It’s true - the 5-way wasn’t standard until maybe 1975. Hendrix popularized the “in-between” positions, but it was an old blues trick he learned from Buddy Guy and Otis Rush…
I have a 4-way switch on my Tele: Lower pickup, upper pickup, both pickups, and… ? I don’t remember.
Not “out of phase”.
Hard to believe no-one else has said this yet, but positions 2 and 4 on a Strat-type selector are not out-of-phase. They sound a bit more “hollow” than the single-pickup positions because they’re hearing two different sections of string at the same time, but the electronics are in phase in every position on a standard 5-way switch.
The difference someone mentioned above is that, on more modern Strats/copies, the middle pickup is reverse wound/reverse polarity, AKA RW/RP, which means that positions 2 and 4 become humbucking. But either way, humbucking or two singles, it’s all in phase.
There are phase switches on a few guitar models, but standard Strat-type wiring is all in phase. True out-of-phase wiring is fairly rare since the sound is significantly quieter and “low-fi” compared to in-phase pickup combinations, but there are players who find uses for the sound.
Jeez, guys, “out of phase”? It’s extremely basic guitar-wiring knowledge, I shouldn’t need to explain that to people who actually own Strats/copies.
Neither pickup! Duh!
Actually, both pickups in series, and both pickups in parallel (normal wiring). Apparently, you get a fatter sound in series.
I have been playing for 45 years and that doesn’t mean I know about wiring. I pay more attention to what’s going on between the bridge and the nut. (I have never owned a Strat but I have a PRS with a 5-pos switch that probably wants me to think it’s a Strat.)
So for the benefit of us who don’t know this basic knowledge, maybe you do need to explain…what’s the difference between out of phase and reverse polarity and why do each of these affect the sound the way they do?
Out of phase should have something to do with the signals not being in sync, which I would imagine you would need active electronics to do, but what the hell do I know. IIRC, if two identical signals are 180[sup]o[/sup] out of phase you wouldn’t hear a thing.
Come to think of it, I don’t even know if pickups in a passive circuit even have a concept of phase, since they just turn the string vibrations into a signal. The phase is whatever the string is doing. But I’ve never studied this stuff so I don’t really know.
When I was young and stupid I added a double-pole/single-throw switch to my guitar to be able reverse the pickup wires on one pickup. When the wires are reversed from the original configuration and both pickups are on at equal volume, it gives a thinner sound that is vaguely reminiscent of that Strat sound, but this is a Gibson with humbuckers.
Guitar pickups are made of magnets and wires, with the wire coiled around the magnet or magnets, hence the name “coil”.
One end of the wire, let’s say the “south” end, is the signal, and the other (“north”) end is the ground.
If you have two or more pickups wired together, then all south wires are connected to the selector and all north wires to the ground. That’s standard wiring.
If you reverse the wires so that one pickup is wired “backwards” the end result is that the pickups, when used together, will be out of phase. This results in part of the sound being cancelled out: the sound becomes quieter and thinner because everything except the mids is attenuated. It sounds like that’s what you did to Gibson you mention.

--- --- ---

REQUIRED WORK:
• A. Quote the pickup-wiring thread verbatim from "The difference someone" up to and including "Neither pickup! Duh!".
• B. In the pickup-wiring thread, what does the abbreviation RW/RP stand for?

--- --- ---

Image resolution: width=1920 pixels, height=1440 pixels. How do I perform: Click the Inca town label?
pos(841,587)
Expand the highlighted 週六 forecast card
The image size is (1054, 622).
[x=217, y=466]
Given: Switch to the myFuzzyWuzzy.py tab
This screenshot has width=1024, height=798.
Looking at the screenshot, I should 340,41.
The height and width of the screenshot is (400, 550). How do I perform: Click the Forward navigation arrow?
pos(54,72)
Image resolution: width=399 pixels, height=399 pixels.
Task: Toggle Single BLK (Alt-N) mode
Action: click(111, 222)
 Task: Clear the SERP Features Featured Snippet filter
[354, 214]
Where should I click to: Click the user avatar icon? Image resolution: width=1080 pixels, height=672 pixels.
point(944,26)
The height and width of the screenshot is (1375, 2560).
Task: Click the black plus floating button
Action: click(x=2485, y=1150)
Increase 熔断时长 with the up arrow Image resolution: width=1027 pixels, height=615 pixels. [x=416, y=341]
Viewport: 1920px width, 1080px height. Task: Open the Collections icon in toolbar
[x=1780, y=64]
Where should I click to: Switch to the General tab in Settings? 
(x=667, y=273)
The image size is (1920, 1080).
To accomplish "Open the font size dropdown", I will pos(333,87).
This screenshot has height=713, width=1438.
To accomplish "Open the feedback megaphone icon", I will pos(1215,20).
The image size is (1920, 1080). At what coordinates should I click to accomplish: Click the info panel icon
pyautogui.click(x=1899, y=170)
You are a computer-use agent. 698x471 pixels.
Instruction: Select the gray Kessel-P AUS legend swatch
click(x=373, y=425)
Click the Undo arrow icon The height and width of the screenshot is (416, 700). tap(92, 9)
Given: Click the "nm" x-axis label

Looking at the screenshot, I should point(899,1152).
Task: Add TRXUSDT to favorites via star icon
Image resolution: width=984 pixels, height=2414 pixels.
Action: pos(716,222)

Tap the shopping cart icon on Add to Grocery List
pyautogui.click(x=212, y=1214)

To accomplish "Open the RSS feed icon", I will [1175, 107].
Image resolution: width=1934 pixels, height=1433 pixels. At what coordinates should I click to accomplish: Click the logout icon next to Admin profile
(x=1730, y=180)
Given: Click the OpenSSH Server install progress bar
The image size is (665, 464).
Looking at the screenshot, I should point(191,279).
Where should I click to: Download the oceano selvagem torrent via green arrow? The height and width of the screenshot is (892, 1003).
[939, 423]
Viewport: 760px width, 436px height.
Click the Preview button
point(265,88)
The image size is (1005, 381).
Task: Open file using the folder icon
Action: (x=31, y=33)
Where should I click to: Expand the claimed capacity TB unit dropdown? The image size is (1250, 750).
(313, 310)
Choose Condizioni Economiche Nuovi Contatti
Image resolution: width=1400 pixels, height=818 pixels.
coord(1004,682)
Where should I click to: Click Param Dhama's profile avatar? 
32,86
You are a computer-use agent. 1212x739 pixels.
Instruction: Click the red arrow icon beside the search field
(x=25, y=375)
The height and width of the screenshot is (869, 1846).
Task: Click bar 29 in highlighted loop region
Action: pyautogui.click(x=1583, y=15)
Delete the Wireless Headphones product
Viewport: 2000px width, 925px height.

--- --- ---

THE SOLUTIONS:
• A.
The difference someone mentioned above is that, on more modern Strats/copies, the middle pickup is reverse wound/reverse polarity, AKA RW/RP, which means that positions 2 and 4 become humbucking. But either way, humbucking or two singles, it’s all in phase.
There are phase switches on a few guitar models, but standard Strat-type wiring is all in phase. True out-of-phase wiring is fairly rare since the sound is significantly quieter and “low-fi” compared to in-phase pickup combinations, but there are players who find uses for the sound.
Jeez, guys, “out of phase”? It’s extremely basic guitar-wiring knowledge, I shouldn’t need to explain that to people who actually own Strats/copies.
Neither pickup! Duh!

• B. Reverse wound/reverse polarity.